|
The waterway serves 15 major international ports and some 50 regional ports on both sides of the border. Maritime commerce on the system supports domestic and international trade, and provides a competitive advantage to a wide range of industries.
Marine transportation on the system involves two general trade communities: traffic moved on the Seaway, much of which is overseas import/export trade, and interlake domestic trades contained within the Great Lakes.
The Seaway trades have lately been in the range of 50 million metric tonnes a year. Seaway cargoes are borne both by Canadian-flag vessels and foreign-flag ocean vessels. The U.S.-flag laker fleet is almost exclusively employed in the interlake trades. Prevalent Seaway trade patterns include:
- Upbound (westward) movements of general cargo, including semi-finished steel in the form of slabs, coils, beams and other products from overseas producers.

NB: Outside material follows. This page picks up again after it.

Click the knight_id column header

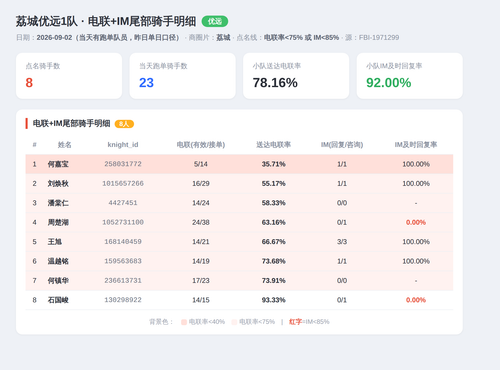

- Upbound movements of iron ore from mines in eastern Canada.
- Downbound (eastern) shipments of export grain by Canadian bulkers to transshipment points on the St. Lawrence River, and by ocean vessels for direct export overseas.
- The Seaway also handles project cargoes, forest products, petroleum products, containers, chemicals, edible oils, coal, salt, cement, fertilizers, ores, nonferrous metals and other bulk commodities.
The interlake trades, approaching some 200 million tonnes a year, are dominated by the dry bulk commodities of iron ore, coal, stone and grain. Also moved within the Lakes are salt, cement, potash and liquid bulk cargoes such as petroleum products, asphalt and industrial chemicals. This commerce is handled by U.S. and Canadian-flag fleets in the Great Lakes. Some of the larger movements within the Lakes are:
- Iron ore, in the form of taconite pellets, moving from the Minnesota Iron Range and Michigan’s Upper Peninsula to steel mills around Lakes Michigan and Erie.
- Low-sulphur coal mined in the western U.S., railed to Great Lakes loading ports and moved on water to electrical generating stations on the Great Lakes, and coal mined in the eastern U.S. moved to steel mills, generating stations and other industries.
- Stone moved from quarries to steel mills and taconite plants for flux, and to all major markets for construction.
Seaway and Great Lakes Lock Systems
For the purposes of the GLSLS Study, the evaluation of the existing marine transportation infrastructure will be principally focused on the lock systems of the Seaway and the Great Lakes, which include the locks in the Montreal/Lake Ontario section of the Seaway from Montreal, Quebec (beginning with the St. Lambert Lock), the locks in the Welland Canal between Lake Ontario and the top of the Niagara escarpment, and the Soo locks at Sault Ste. Marie, Michigan.
Seaway Locks
The St. Lawrence Seaway proper extends from Montreal to Lake Erie. The Seaway locks (fifteen in total) overcome the differences in elevation in the system. The Montreal/Lake Ontario section encompasses a series of seven locks over roughly 300 kilometres (187 miles) five Canadian and two American from Montreal, Quebec to Iroquois, Ontario enabling ships to navigate between the St. Lawrence River and Lake Ontario. The Welland Canal links Lake Ontario and Lake Erie with a series of eight locks over approximately 42 kilometres (27 miles) all Canadian. The Welland Canal provides more than half the lift needed between tidewater and the lakehead.
All of the seven locks of the Montreal/Lake Ontario section of the Seaway (St. Lambert, Côte Ste. Catherine, Lower and Upper Beauharnois, Bertrand H. Snell, Dwight D. Eisenhower and Iroquois) as well as those of the Welland Canal, are 233.5 metres long (766 feet), 24.4 metres wide (80 feet) and 9.1 metres deep (30 feet) over the sill.
Responsibility for the operations and maintenance of the navigational aspects of the Canadian portion of the Seaway (thirteen locks) resides with the St. Lawrence Seaway Management Corporation, a not-for-profit corporation, under a long-term management agreement with the Government of Canada pursuant to the Canada Marine Act. The Government of Canada continues to own all fixed assets of the Canadian Seaway.
The two United States locks in the Seaway are operated and maintained by the Saint Lawrence Seaway Development Corporation, a wholly owned government corporation within the U.S. Department of Transportation.
Soo Locks
Further to the northwest are the Soo locks at Sault Ste. Marie, Michigan, which provide a vital connection between the upper Great Lakes and Lake Superior. Access to Lake Superior and the Canadian lakehead at Thunder Bay, Ontario and the U.S. lakehead at Duluth, Minnesota is gained via the locks on the St. Mary’s canal, which are administered by the U.S. Army Corps of Engineers.
The two locks currently operational for commercial navigation purposes are the Poe and the MacArthur. The Poe lock is 1200 feet long (366 metres), 110 feet wide (33.5 metres) and 32 feet deep (9.8 metres). The MacArthur lock is 800 feet long (244 metres), 80 feet wide (24.4 metres) and 31 feet deep (9.4 metres).